Document segment =>
+++
Zoom is now focused on the margin improvement through high-paying large enterprise customers revenue rising 31% in the first quarter, representing 52% of its total revenue. I didn’t realize large enterprise made up so much of its revenue. I’d always assumed Microsoft Teams and Webex dominated that segment, while Zoom won the rest of the market that was not trapped in legacy collaboration.

I’m an external party for many Microsoft Teams and Webex meetings and its never easy. Especially with Microsoft Teams it seems to hamper them using Zoom, the service I use. I’ve been examining the approaches to the next phase of collaboration competition across the enterprise segments around the world – still lots of international growth. The battle between Webex and RingCentral is going to be interesting to watch, both in North America and Western Europe.

FCC Acts to Stop International Robocalls

The FCC this week adopted new rules to stop illegal robocalls that originate overseas. The new rules on gateway providers – the on-ramps for international call traffic – institute stringent compliance requirements to ensure that these providers comply with STIR/SHAKEN caller ID authentication protocols and require that they take additional measures to validate the identity of the providers whose traffic they are routing.
+++
Recorded information =>
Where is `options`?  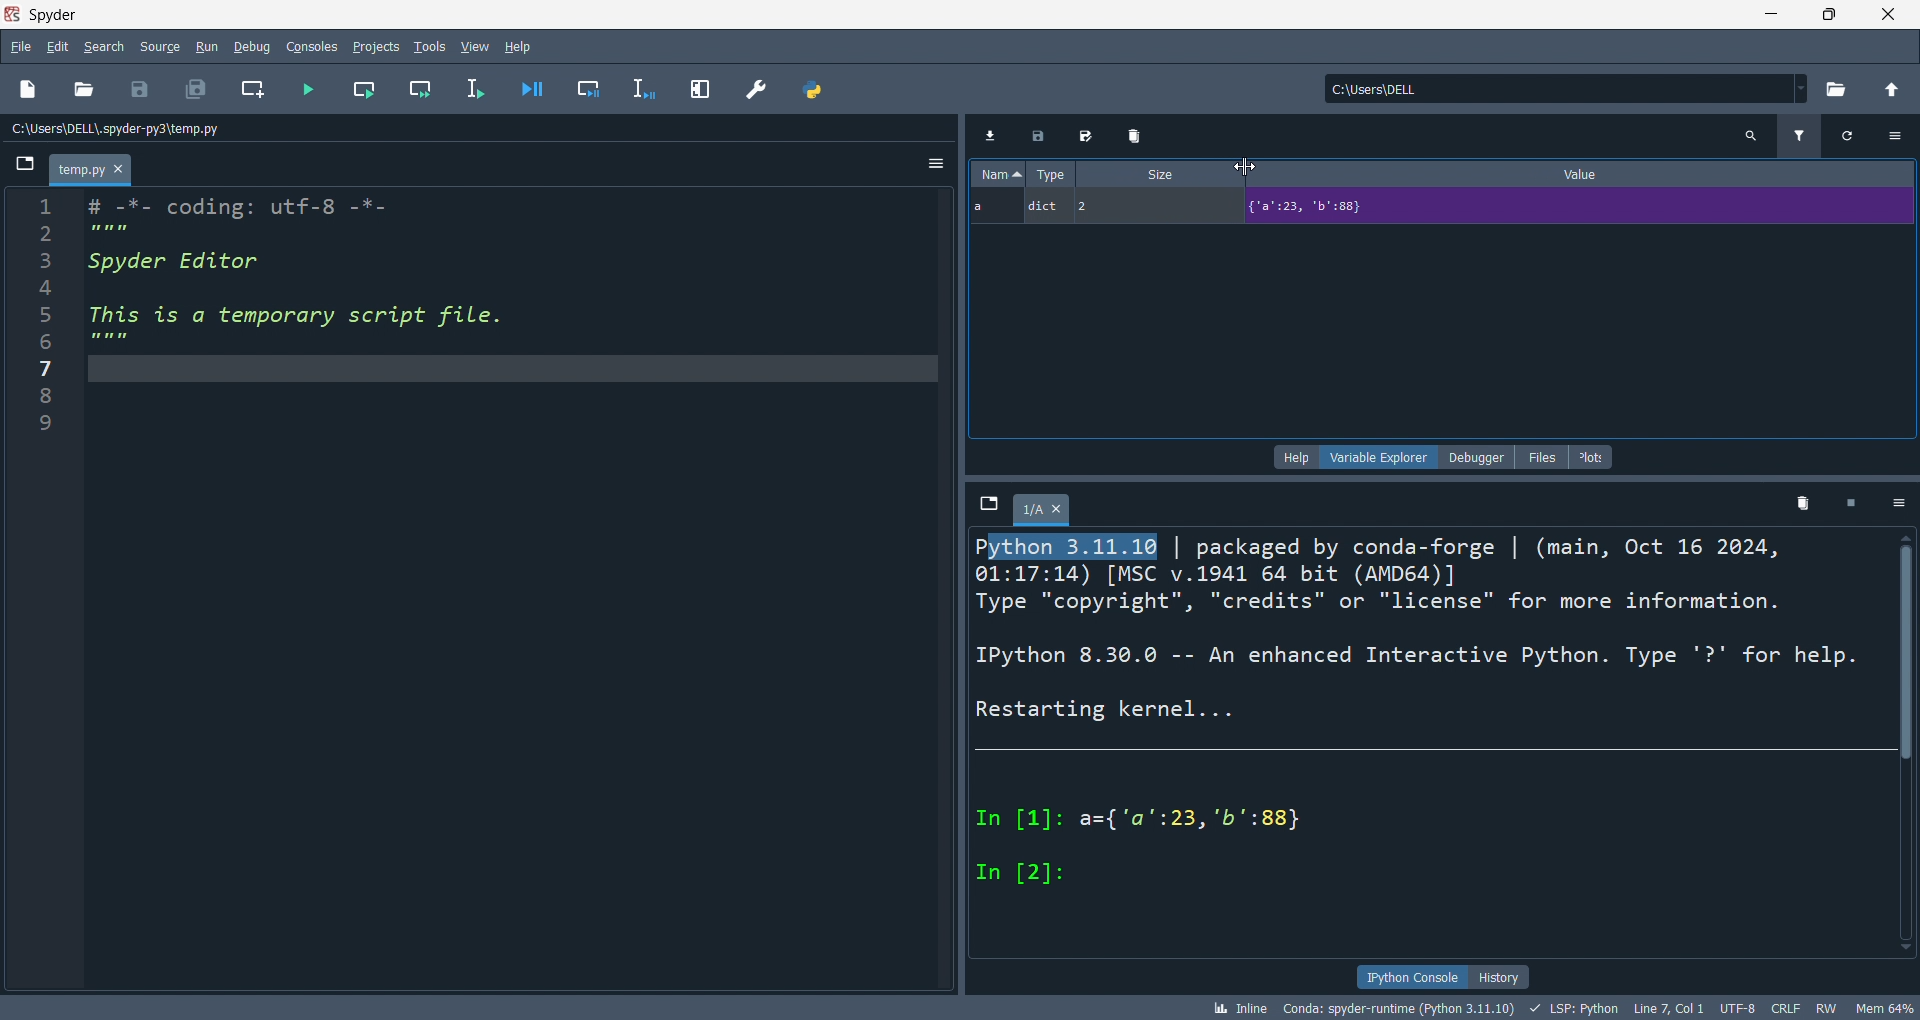
options is located at coordinates (1901, 135).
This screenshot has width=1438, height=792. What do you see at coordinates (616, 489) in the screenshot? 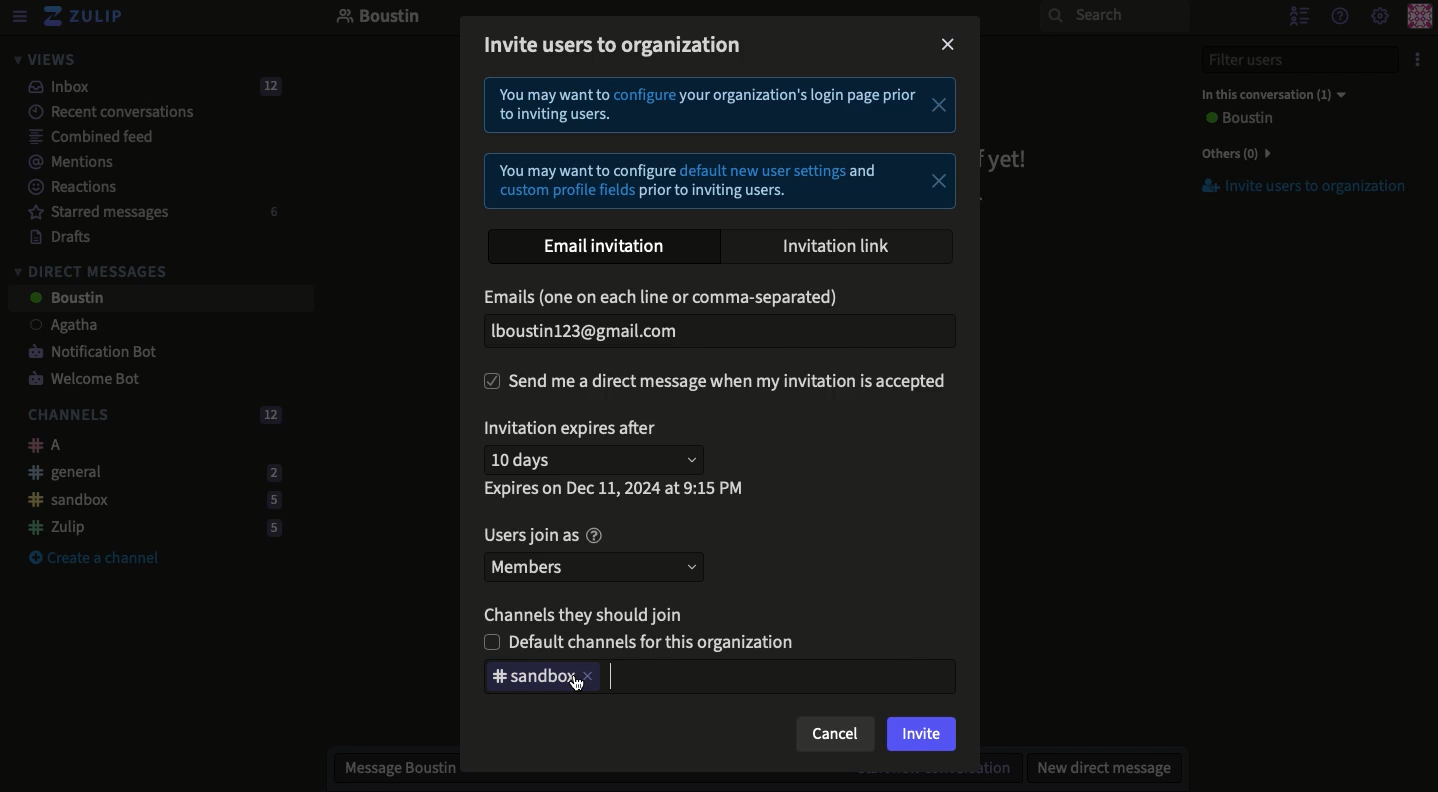
I see `Expires on data` at bounding box center [616, 489].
+++
Problem details => Proceed with the industry news piece on Zoom and the FCC's robocall rules, picking up after its final sentence. The listing plays no part in what comes next.

The response =>
This year’s Open Source Telecom Software Survey will include STIR/SHAKEN section, as we did last year. The results of which will be presented at TADSummit in November.

STIR/SHAKEN on its own hasn’t had a major effect on robocalls. It’s a game of whack-a-mole, smack down one way that robocalls are made, scammers change tactics and use a different method. Illegal robocallers moved away from using spoofed phone numbers made to look like a call is coming from a neighbor.

Now they’re buying lists of real phone numbers to trick spam-blocking software into letting the calls through. This makes the spammers easier to trace. So now it’s just a matter of enforcement of fines, which historically the FCC has not done. In CXTech Week 12 2021 we highlighted, “in 2019 the FCC “fined” robocallers $208 million since 2015 but collected only $6,790.”

We’ll also have a session at TADSummit 2022 in November from Gerry Christensen, VP YouMail, on “What Everyone Needs to Know about Protecting the CPaaS Ecosystem from Unlawful Robocalls.”

People, Gossip, and Frivolous Stuff

Eric Burger is now Research Director of the Commonwealth Cyber Initiative (CCI) at Virginia Tech

Andrew Hawkins is now Global SVP of Mobile Technology at Crypto.com.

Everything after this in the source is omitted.